I'd like every record given again exactly, please.

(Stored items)
*** Begin section ***
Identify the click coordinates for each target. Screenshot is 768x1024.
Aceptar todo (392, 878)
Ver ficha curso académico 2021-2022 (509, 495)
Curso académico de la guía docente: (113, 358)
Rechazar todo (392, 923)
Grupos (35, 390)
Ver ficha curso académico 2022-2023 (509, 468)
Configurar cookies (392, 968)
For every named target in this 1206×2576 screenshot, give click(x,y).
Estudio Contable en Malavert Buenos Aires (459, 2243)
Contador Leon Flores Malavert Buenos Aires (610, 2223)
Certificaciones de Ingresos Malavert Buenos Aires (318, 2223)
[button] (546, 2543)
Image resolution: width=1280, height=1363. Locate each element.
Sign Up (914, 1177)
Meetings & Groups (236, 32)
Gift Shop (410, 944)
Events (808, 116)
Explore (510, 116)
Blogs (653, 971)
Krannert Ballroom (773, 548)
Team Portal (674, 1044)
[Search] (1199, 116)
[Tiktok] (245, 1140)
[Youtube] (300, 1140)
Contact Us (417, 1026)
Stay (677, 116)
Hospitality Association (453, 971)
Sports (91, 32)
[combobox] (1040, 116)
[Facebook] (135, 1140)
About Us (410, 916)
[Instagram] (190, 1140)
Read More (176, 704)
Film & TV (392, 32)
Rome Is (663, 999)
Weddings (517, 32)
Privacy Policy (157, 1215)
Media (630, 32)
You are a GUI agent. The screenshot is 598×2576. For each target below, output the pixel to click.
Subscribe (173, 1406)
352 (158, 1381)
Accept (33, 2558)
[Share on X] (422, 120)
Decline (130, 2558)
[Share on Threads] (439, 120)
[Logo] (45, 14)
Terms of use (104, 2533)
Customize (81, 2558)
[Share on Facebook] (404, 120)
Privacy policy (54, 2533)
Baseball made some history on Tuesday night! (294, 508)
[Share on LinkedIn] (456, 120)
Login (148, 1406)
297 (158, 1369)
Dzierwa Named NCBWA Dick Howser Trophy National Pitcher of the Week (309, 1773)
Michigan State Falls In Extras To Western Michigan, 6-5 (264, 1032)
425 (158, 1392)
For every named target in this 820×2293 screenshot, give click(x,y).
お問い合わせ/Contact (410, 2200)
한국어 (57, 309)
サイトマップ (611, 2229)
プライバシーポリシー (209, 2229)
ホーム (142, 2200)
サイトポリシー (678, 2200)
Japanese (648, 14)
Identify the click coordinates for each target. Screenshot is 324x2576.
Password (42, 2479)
*** End section ***
Response below:
Identify the click coordinates for each target. Screenshot is 768x1024.
Aceptar todo (392, 878)
Ver ficha curso académico 2021-2022 (509, 495)
Curso académico de la guía docente: (113, 358)
Rechazar todo (392, 923)
Grupos (35, 390)
Ver ficha curso académico 2022-2023 (509, 468)
Configurar cookies (392, 968)
For every named target in this 1206×2576 screenshot, give click(x,y).
Estudio Contable en Malavert Buenos Aires (459, 2243)
Contador Leon Flores Malavert Buenos Aires (610, 2223)
Certificaciones de Ingresos Malavert Buenos Aires (318, 2223)
[button] (546, 2543)
Image resolution: width=1280, height=1363. Locate each element.
Sign Up (914, 1177)
Meetings & Groups (236, 32)
Gift Shop (410, 944)
Events (808, 116)
Explore (510, 116)
Blogs (653, 971)
Krannert Ballroom (773, 548)
Team Portal (674, 1044)
[Search] (1199, 116)
[Tiktok] (245, 1140)
[Youtube] (300, 1140)
Contact Us (417, 1026)
Stay (677, 116)
Hospitality Association (453, 971)
Sports (91, 32)
[combobox] (1040, 116)
[Facebook] (135, 1140)
About Us (410, 916)
[Instagram] (190, 1140)
Read More (176, 704)
Film & TV (392, 32)
Rome Is (663, 999)
Weddings (517, 32)
Privacy Policy (157, 1215)
Media (630, 32)
You are a GUI agent. The screenshot is 598×2576. For each target below, output the pixel to click.
Subscribe (173, 1406)
352 (158, 1381)
Accept (33, 2558)
[Share on X] (422, 120)
Decline (130, 2558)
[Share on Threads] (439, 120)
[Logo] (45, 14)
Terms of use (104, 2533)
Customize (81, 2558)
[Share on Facebook] (404, 120)
Privacy policy (54, 2533)
Baseball made some history on Tuesday night! (294, 508)
[Share on LinkedIn] (456, 120)
Login (148, 1406)
297 (158, 1369)
Dzierwa Named NCBWA Dick Howser Trophy National Pitcher of the Week (309, 1773)
Michigan State Falls In Extras To Western Michigan, 6-5 (264, 1032)
425 (158, 1392)
For every named target in this 820×2293 screenshot, give click(x,y).
お問い合わせ/Contact (410, 2200)
한국어 (57, 309)
サイトマップ (611, 2229)
プライバシーポリシー (209, 2229)
ホーム (142, 2200)
サイトポリシー (678, 2200)
Japanese (648, 14)
Identify the click coordinates for each target. Screenshot is 324x2576.
Password (42, 2479)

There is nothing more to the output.